Romney’s campaign won’t commit to any television network interviews between now and the election. Earlier this month, the Republican nominee backed out of a planned joint appearance with his wife on “The View”; instead, Ann Romney was a guest on that show without her husband.

Meanwhile, Democrats spent much of yesterday trying to tie Romney to Richard Mourdock, the Indiana GOP nominee for U.S. Senate who recently spoke out against abortion rights even in cases of rape. Romney previously cut a television commercial supporting Mourdock, who narrowly leads Democrat Joe Donnelly in most polling. Romney’s campaign said the presidential nominee disagreed with Mourdock’s assertion that pregnancies resulting from rape reflect God’s will, but he has not rescinded his endorsement of the Indiana Republican.

During an appearance on Jay Leno’s Tonight show last night, Obama had this to say on the matter.

Asked by host Jay Leno about Mourdock’s comments, in which the Indiana state treasurer said during a debate Tuesday evening that “even when life begins in that horrible situation of rape that it is something God intended to happen,” the president said “rape is rape.”

“I don’t know how these, come up with these ideas … rape is rape. It is a crime,” the president said. “These various distinctions about rape … don’t make any sense to me.” […]

Obama also joked with Leno about an offer Wednesday from Donald Trump to donate $5 million to a charity of the president’s choice in exchange for his college and passport records.
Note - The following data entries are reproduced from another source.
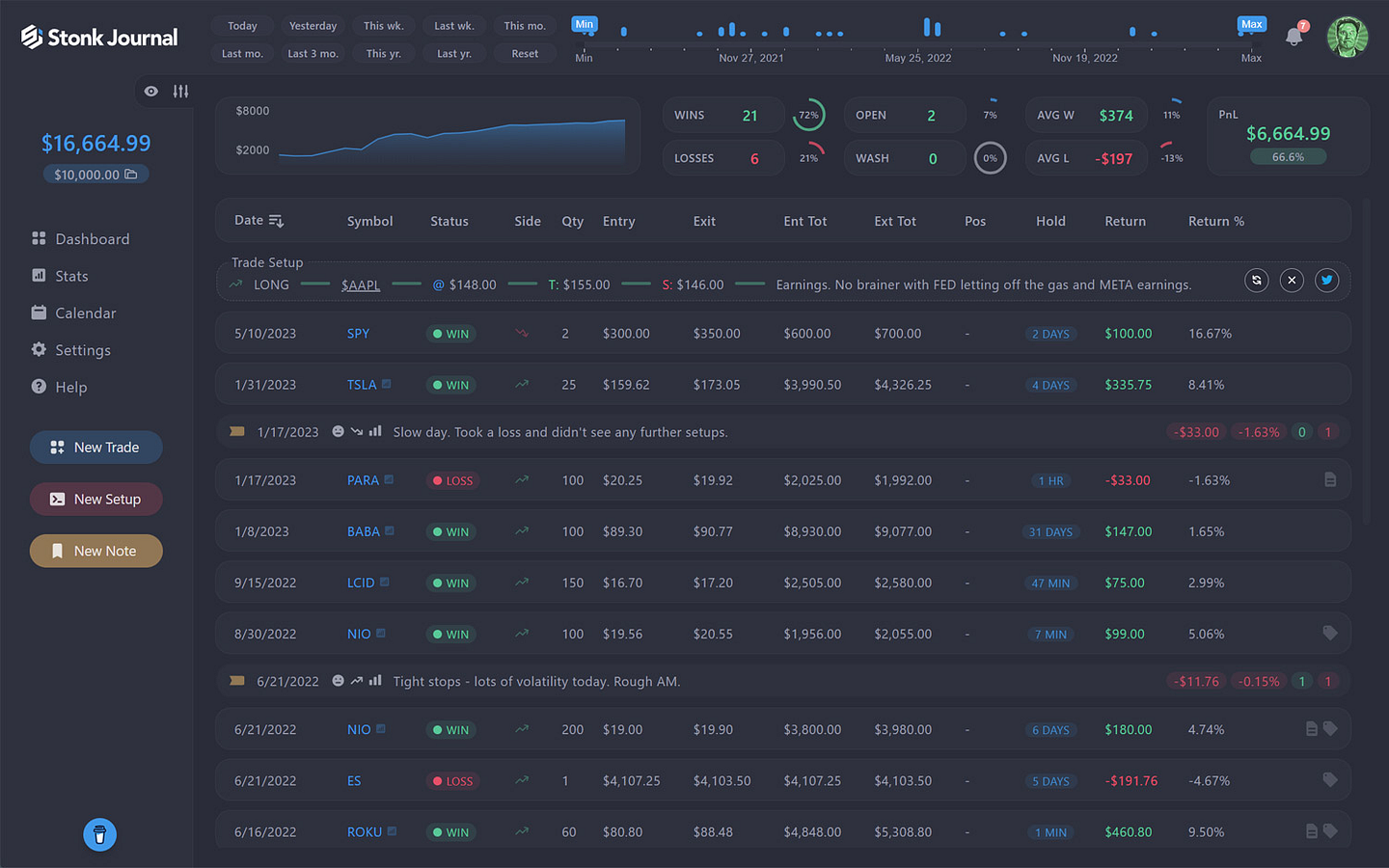Screen dimensions: 1389x868
Task: Click the Stonk Journal logo
Action: [x=99, y=38]
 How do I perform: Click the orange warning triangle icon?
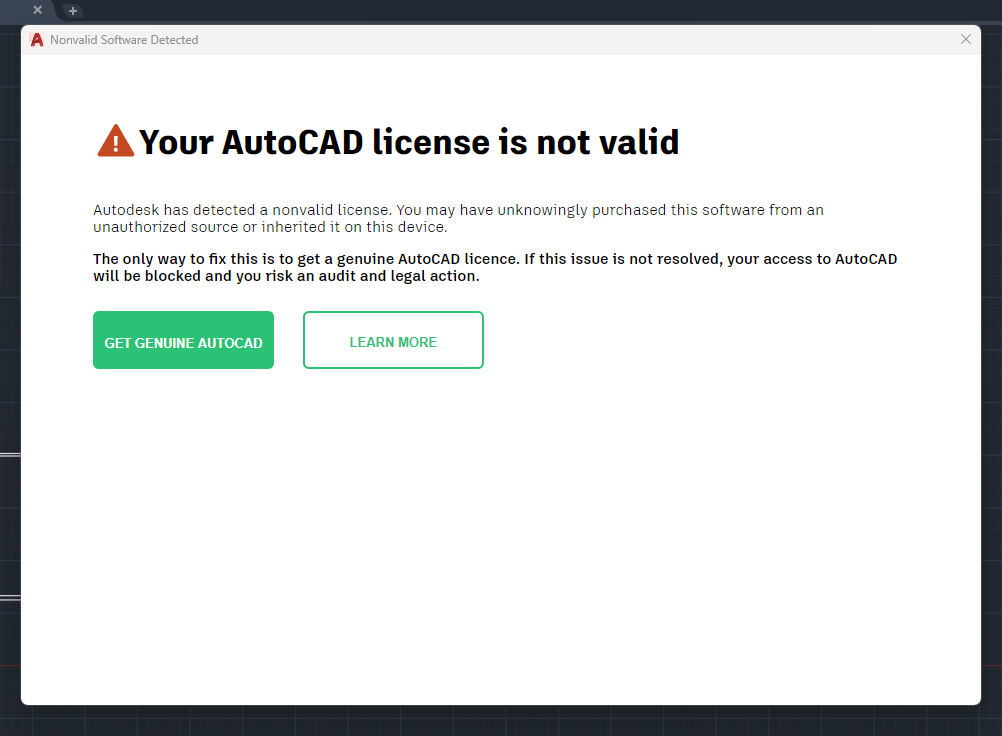115,142
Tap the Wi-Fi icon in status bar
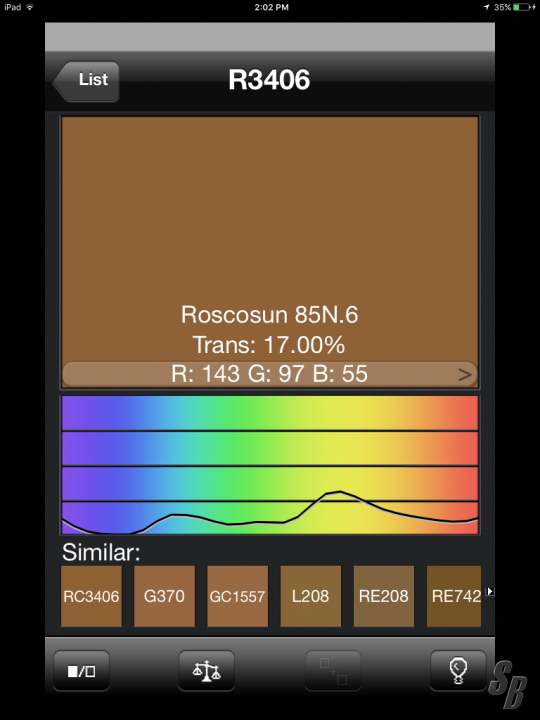The height and width of the screenshot is (720, 540). (30, 7)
The president, referencing Trump’s accusations that he had not been born in the United States, joked that he and the reality show mogul had a longstanding beef dating back to when they grew up together in Kenya.

“We had constant run-ins on the soccer field,” Obama said. “He wasn’t very good and resented it. When we finally moved to America I thought it would be over.”

I thought The Onion had the best take on Trump’s publicity stunt and Mourdock’s comments.

Retired General Colin Powell, a former secretary of state under President George W. Bush, appeared on CBS This Morning October 25 to affirm he still supports Obama for president. Powell called Romney’s stands on foreign policy “a moving target” and described himself as a moderate Republican, a “dying breed.”

About the Author(s)

desmoinesdem

  • He's still beating the drum for Simpson-Bowles

    which is both disappointing and a good way for Democrats to arrange to lose the next election.  That is of no consequence for him, of course, but should be of interest to Loebsack, Braley, Boswell, Vilsack, and Harkin, assuming all goes well down-ballot. Tom signed a letter with 29 other Senators opposing Social Security cuts, so we’ll see whether the President rolls over opposition in his own party, assuming he is reelected.

    I am seeing a gender gap as I do door-knocking, especially with older women. The antics on the Republican side involving reproductive autonomy for women are taking a toll.  I will be interested to see what the numbers look like. Maybe it’s because women born in the mid-fifties and before remember what it was like before Roe.

    • it will be a big test

      for the Congressional Democrats. Social Security is solvent for decades and would be solvent forever with one simple change (lifting the cap on income subject to Social Security taxes). Will Democrats go along with Obama when he tries to sign up for significant benefit cuts instead?

      I have talked with many pro-choice Republican women who are appalled by the GOP agenda on reproductive rights. I don’t know how many of them will actually vote for Democrats because of this issue, but it is salient for a lot of women. I have an acquaintance in her 40s who is considering voting for Obama–if she does, he would be the first Democrat she’s ever voted for. The prospect of the Supreme Court overturning Roe v Wade is a major concern for her. But she doesn’t like Obama much, so I wouldn’t be surprised if she ends up going third party or leaving the presidential ballot line blank.